>>>

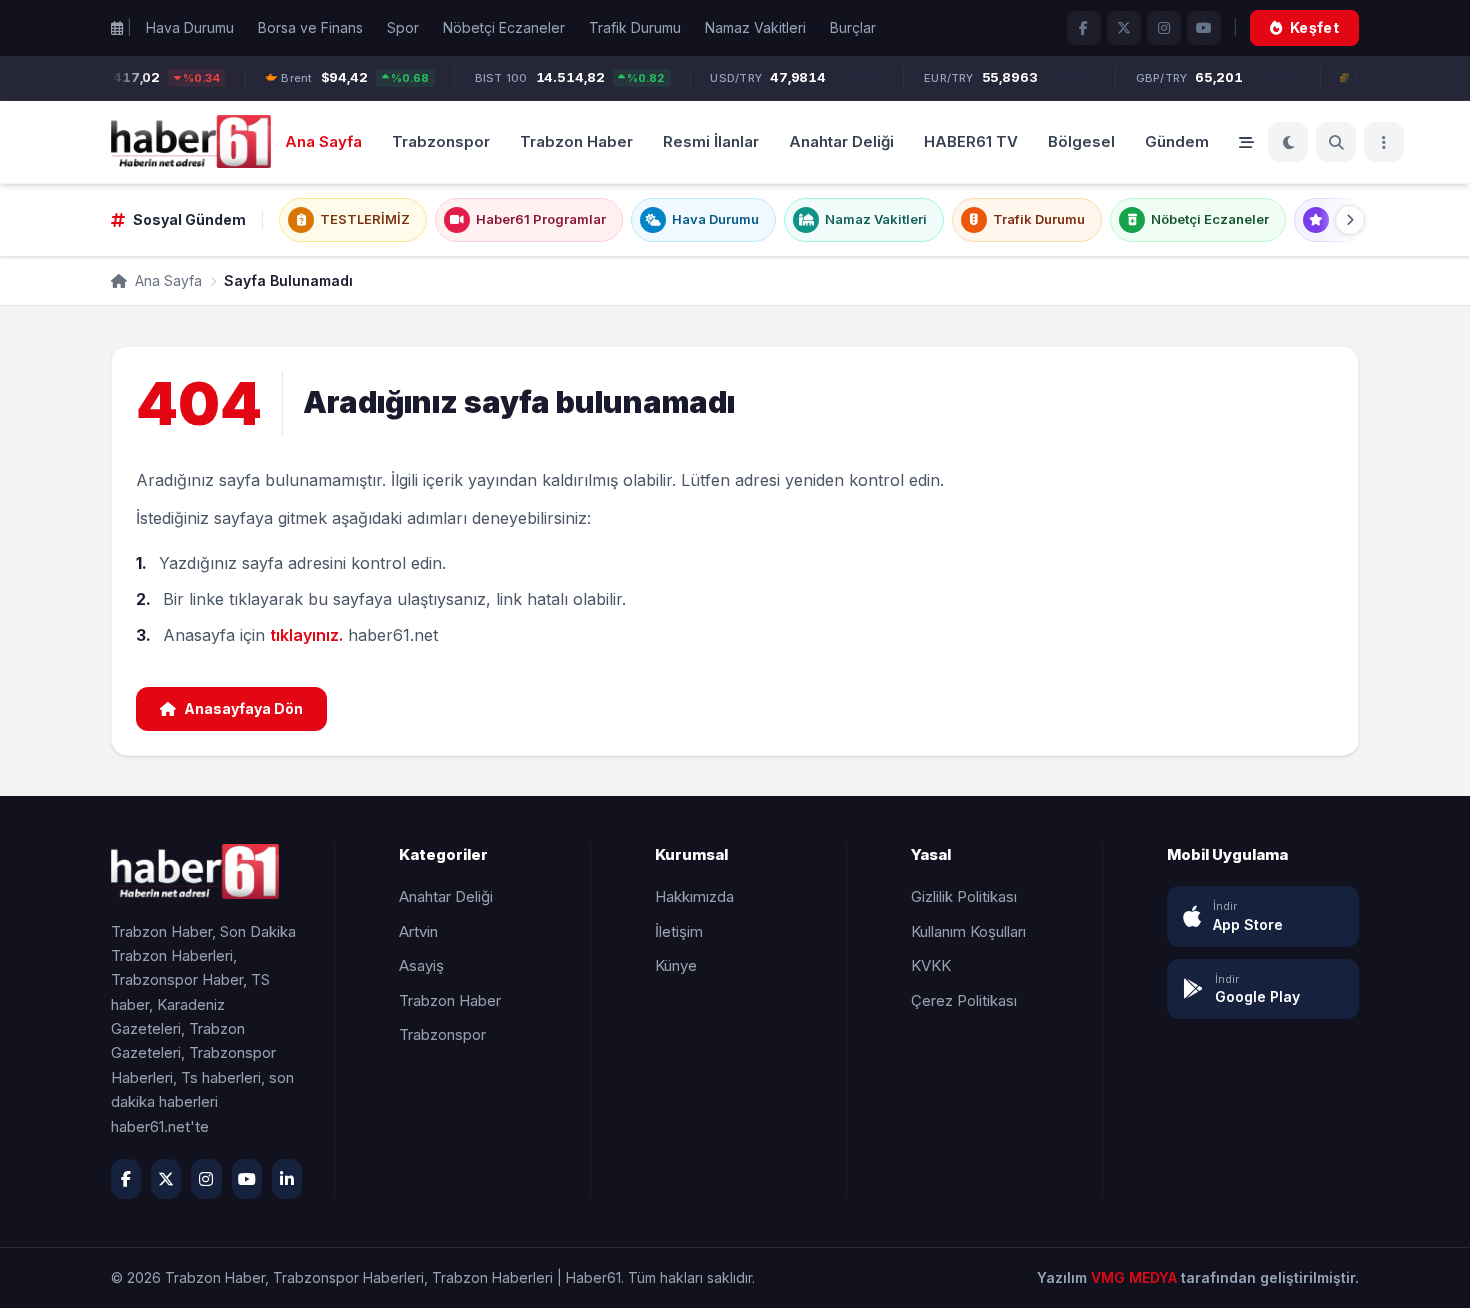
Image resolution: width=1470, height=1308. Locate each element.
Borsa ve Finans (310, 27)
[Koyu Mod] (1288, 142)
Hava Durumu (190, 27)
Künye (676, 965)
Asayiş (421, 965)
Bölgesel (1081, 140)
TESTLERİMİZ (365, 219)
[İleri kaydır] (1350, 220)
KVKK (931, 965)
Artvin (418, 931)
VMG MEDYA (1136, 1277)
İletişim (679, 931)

<<<

Please return the material above unchanged, with every picture removed.

▶ **Written answer**
Image resolution: width=1470, height=1308. Locate each element.
Borsa ve Finans (310, 27)
[Koyu Mod] (1288, 142)
Hava Durumu (190, 27)
Künye (676, 965)
Asayiş (421, 965)
Bölgesel (1081, 140)
TESTLERİMİZ (365, 219)
[İleri kaydır] (1350, 220)
KVKK (931, 965)
Artvin (418, 931)
VMG MEDYA (1136, 1277)
İletişim (679, 931)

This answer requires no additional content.